I was also given a six week treatment of a French medicine of live fungi to replace the fungi that naturally lines your intestinal walls-- which the microbes had destroyed. This medicine, I forgot the name, I just remember it was not approved by the FDA at the time. However, it was really good. I also was required to eat live active culture yogurt every day for that first year, as well as, was recommended to eat such yogurt for the rest of my life.
Then it took me a year to recover from the fact that I had lost most of my body weight, etc. I could no longer walk or stay conscious by the time I was finally able to be hospitalized-- a delay due to the constant bombing and destruction of the infrastructure by the southern 'neighbor'.
It was very traumatic.
People should be wary of herbal cures at times. Pure cranberry juice on the other hand, always helps me when I feel like I am getting a UTI.
Just be careful, people!
#17 Evanest - Thanks for replying here, and I appreciate that you have that disclaimer.
@Zuzu - Information from a licensed medical professional is far, far more likely to be accurate than information from a blog post. The situation presented when some who read this info on the net, who didn't think about the advice critically, walking into a random drug store, in a foreign country, when they don't speak the language, asking for unspecified drugs, based on their own informal diagnosis, is just so ripe for disaster that it raised giant red flags for me. To my reading, the excerpt presented at BB and the (lack of) framing from the Boinger posting it didn't prompt the necessary critical thinking about the medical advice contained therein.
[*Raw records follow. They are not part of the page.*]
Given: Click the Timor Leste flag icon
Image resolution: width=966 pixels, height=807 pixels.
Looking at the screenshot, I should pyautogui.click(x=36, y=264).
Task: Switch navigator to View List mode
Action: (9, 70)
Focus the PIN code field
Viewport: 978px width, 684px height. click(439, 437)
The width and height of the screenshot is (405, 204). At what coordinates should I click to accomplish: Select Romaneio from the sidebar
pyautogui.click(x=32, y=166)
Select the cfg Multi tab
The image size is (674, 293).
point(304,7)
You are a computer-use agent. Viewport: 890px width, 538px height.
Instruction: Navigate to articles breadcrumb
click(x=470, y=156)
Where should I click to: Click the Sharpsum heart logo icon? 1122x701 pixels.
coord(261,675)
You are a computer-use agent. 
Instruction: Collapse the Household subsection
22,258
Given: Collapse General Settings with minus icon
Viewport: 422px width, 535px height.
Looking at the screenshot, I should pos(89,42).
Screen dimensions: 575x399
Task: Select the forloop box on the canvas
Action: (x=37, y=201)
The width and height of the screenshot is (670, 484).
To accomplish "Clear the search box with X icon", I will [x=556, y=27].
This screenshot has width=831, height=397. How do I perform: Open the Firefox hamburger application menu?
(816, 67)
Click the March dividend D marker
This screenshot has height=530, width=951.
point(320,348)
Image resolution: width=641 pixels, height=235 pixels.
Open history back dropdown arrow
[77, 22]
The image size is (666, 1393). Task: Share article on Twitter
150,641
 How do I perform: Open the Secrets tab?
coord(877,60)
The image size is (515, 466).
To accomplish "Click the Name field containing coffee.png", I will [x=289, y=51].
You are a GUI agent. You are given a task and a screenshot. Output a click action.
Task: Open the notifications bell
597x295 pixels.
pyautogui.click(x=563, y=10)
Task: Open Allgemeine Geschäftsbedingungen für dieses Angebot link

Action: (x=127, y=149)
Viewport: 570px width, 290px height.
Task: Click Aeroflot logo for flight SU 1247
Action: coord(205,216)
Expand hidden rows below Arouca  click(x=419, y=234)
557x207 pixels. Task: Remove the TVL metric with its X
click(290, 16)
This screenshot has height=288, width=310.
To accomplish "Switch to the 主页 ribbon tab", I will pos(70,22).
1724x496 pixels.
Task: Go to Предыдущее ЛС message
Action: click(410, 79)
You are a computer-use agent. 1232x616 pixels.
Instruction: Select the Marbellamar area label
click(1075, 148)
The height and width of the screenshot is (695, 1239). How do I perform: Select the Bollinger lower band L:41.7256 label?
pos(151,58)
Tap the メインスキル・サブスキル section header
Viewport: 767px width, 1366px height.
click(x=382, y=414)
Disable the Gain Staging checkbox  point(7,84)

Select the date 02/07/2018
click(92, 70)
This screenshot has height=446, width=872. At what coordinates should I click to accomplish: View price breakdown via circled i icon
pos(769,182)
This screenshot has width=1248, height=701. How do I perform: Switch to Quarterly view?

That was my only concern when I posted. I don't think I agree with your doubts about the professional medical establishment, or your confidence in the wisdom of crowds on medical issues, but I'm not equipped to rebut them. Except I will say that a great many people will swear homeopathic substances are effective beyond the placebo effect and a great many stores sell those products alongside actual OTC medicine, and I wonder how that fits in with your views.